なんて忠実な奴なんだ。いや、忠犬? それとも、忠獣人? どっちでもいいけど、増々欲しいよ、その忠義。
「所属はもちろん白夜の団のままでいいよ。黒朝の団の活動は、今みたいにどうしても必要な時だけでいいからさ。
そんで時々、ユータス様の事とか、ついでに白夜の団の事とかも教えてもらえるといいかなと思って」
「二股をかけているみたいで、白夜の団のメンバーに申し訳ないです……。やっぱり、いくらまりりん様の頼みでも、その提案は、受け入れられませんッ!」
いいね。マシロは尻の軽い女じゃない。
忠誠心の強い生娘なんだ。
簡単に日和ってくれるとは思ってないよ。
「黒朝の団はね、白夜の団をサポートするために結成されたの。そのサポメンになるってことは、白夜の団のためでもあるんだよ」
「ううぅ、つまり私は、サポートされる側でありながら、それをサポートする黒朝の団をさらにサポートするということでしょうか……?」
「たぶん、そゆこと」
なんだかサポート祭りだね。へへっ。
「それでもッ! ユータス様や、ココロやセツナに隠し事はできませんッ! 私は白夜の団、一筋なのですッ!」
「いや、獣魔族の事隠してんじゃん」
「はっ!? そうでしたッ!」
マシロが獣魔族である事は、ユータス様しか知らないのだ。
「マシロ、諦めろ。こいつはこうと決めたら絶対引かねえからな」
成り行きを見守っていたレイジィが口を開く。
「レイジィさん……」
「俺は身を持って、経験してるからな」
「説得力あるね、レイジィ」
「うっせえわ」
わかってるよ。
レイジィなりの援護射撃だ。
「そう……なのですね。はああぁ……」
深いため息を吐くマシロ。
そして――
「わかりました。

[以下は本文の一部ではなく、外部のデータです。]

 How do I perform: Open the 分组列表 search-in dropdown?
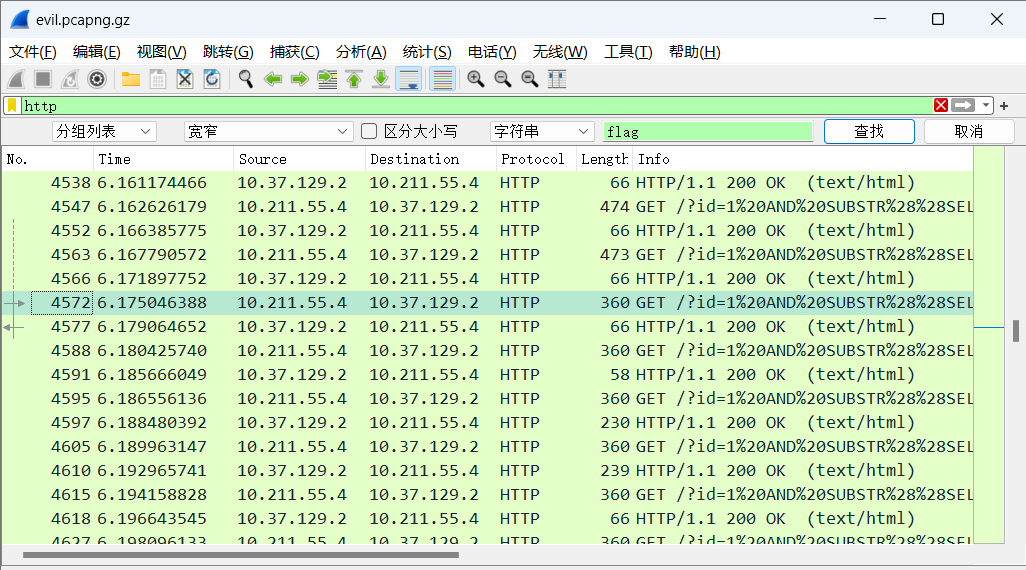104,131
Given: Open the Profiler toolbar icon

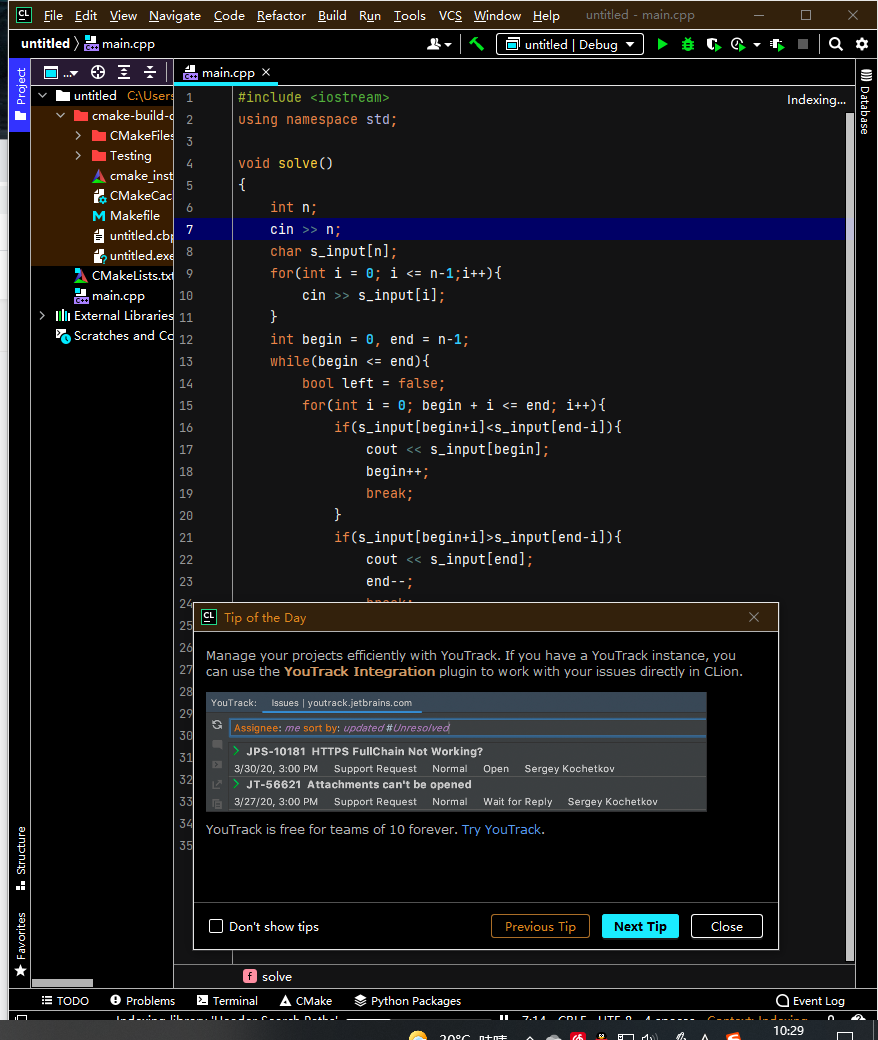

白夜の団の活動に支障のない範囲であれば、その、黒朝の団のサポートメンバーとして携わらせていただきます」
「やったーッ! ありがとうマシロ、今後ともよろしくねッ!」
「はい、どうぞよろしくお願いします」
ご丁寧に、正座して地面に三つの指をついて頭を下げるマシロ。
どこの文化か知らないけど、マシロの生真面目さが良くわかる仕草だ。いいね。
「――あっ、ちなみに私からの招集は基本的に絶対だから、そこんとこよろしく」
「わかっていますよッ!」
よろしい。
マシロは賢い。
当然のごとく、承知済みらしい。
「よーっし。そんじゃそろそろ休憩は終わりにして、行きますか。ヒヒイロガメの甲羅を獲りにねッ!」
私達は、ヒヒイロガメの甲羅――つまりはヒヒイロカネを獲りに、水晶のダンジョンの奥地へと向かった。